Text to read
- - -
= Gordon Simpson (judge) =

American judge (1894–1987)

Gordon Simpson (October 30, 1894 – February 13, 1987) was a justice of the Supreme Court of Texas from January 1945 to September 1949.

==Early life, education, and career==
Born in Gilmer, Texas, Simpson attended Gilmer High School, graduating in 1911. After attending Baylor University from 1911 to 1913, he received a B.A. from the University of Texas at Austin in 1915. He served in the United States Army during World War I, from 1917 to 1918, achieving the rank of first lieutenant.

Simpson received an LL.B. from the University of Texas in 1919, and practiced law briefly in Pecos, Texas, then moved to Tyler, Texas, where he joined his father's law firm. Simpson remained in Tyler until 1942, serving in the Texas House of Representatives from 1923 to 1927, as a judge for the Seventh Judicial District in 1930, and as president of the State Bar of Texas from 1941 to 1943. He again served in the U.S. Army during World War II, from 1942 to 1944, in the judge advocate general's department. During this period, he attained the rank of lieutenant colonel.
- - -
Supplied data

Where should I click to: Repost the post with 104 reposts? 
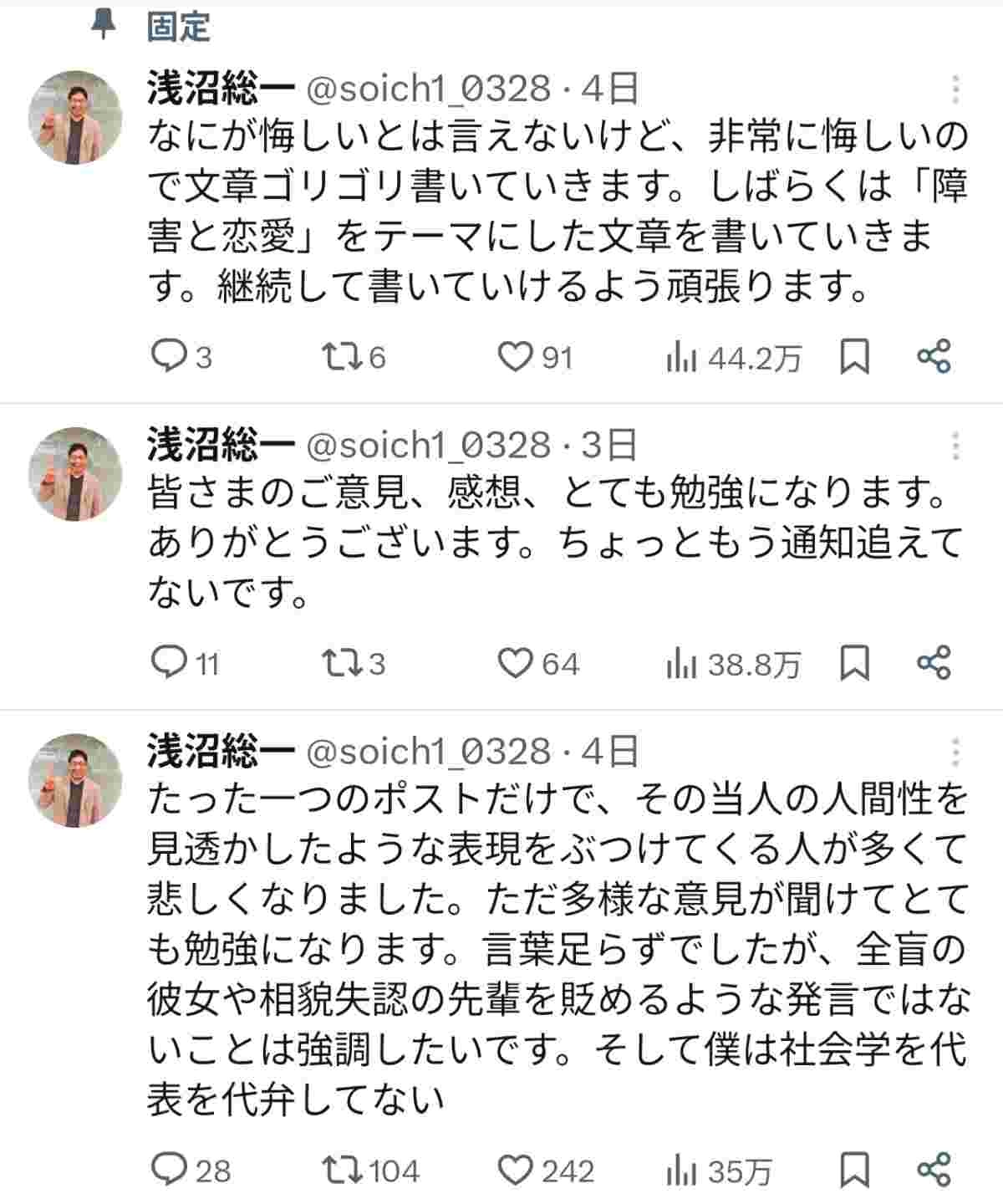click(x=342, y=1170)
- - -
Required task 1
According to the Gordon Simpson biography, what rank did Simpson reach while serving in World War II?
Required task 2
Pick up the Gordon Simpson biography after its last sentence and keep writing it.
The material has no role here.

Written response 1
Lieutenant colonel

Written response 2
==Judicial service and later life==
Simpson won a seat on the Supreme Court of Texas in 1944, while still serving overseas. His name was placed on the ballot by Texas lawyers, and he was elected by a margin of 75,000 votes. In 1948, his supreme court service was interrupted by a return to Europe to participate in the review of Nazi war crime convictions, in the Dachau trials. In one case that he reviewed, he recommended life imprisonment rather than execution for twelve Germans convicted of killing 100 Americans during the Battle of the Bulge. He resigned from the supreme court the following year to take an executive role with the General American Oil Company (later Phillips Petroleum Company), of which he later served as president, from 1955 to 1960. After that, he associated with the law firm of Thompson & Knight until his death.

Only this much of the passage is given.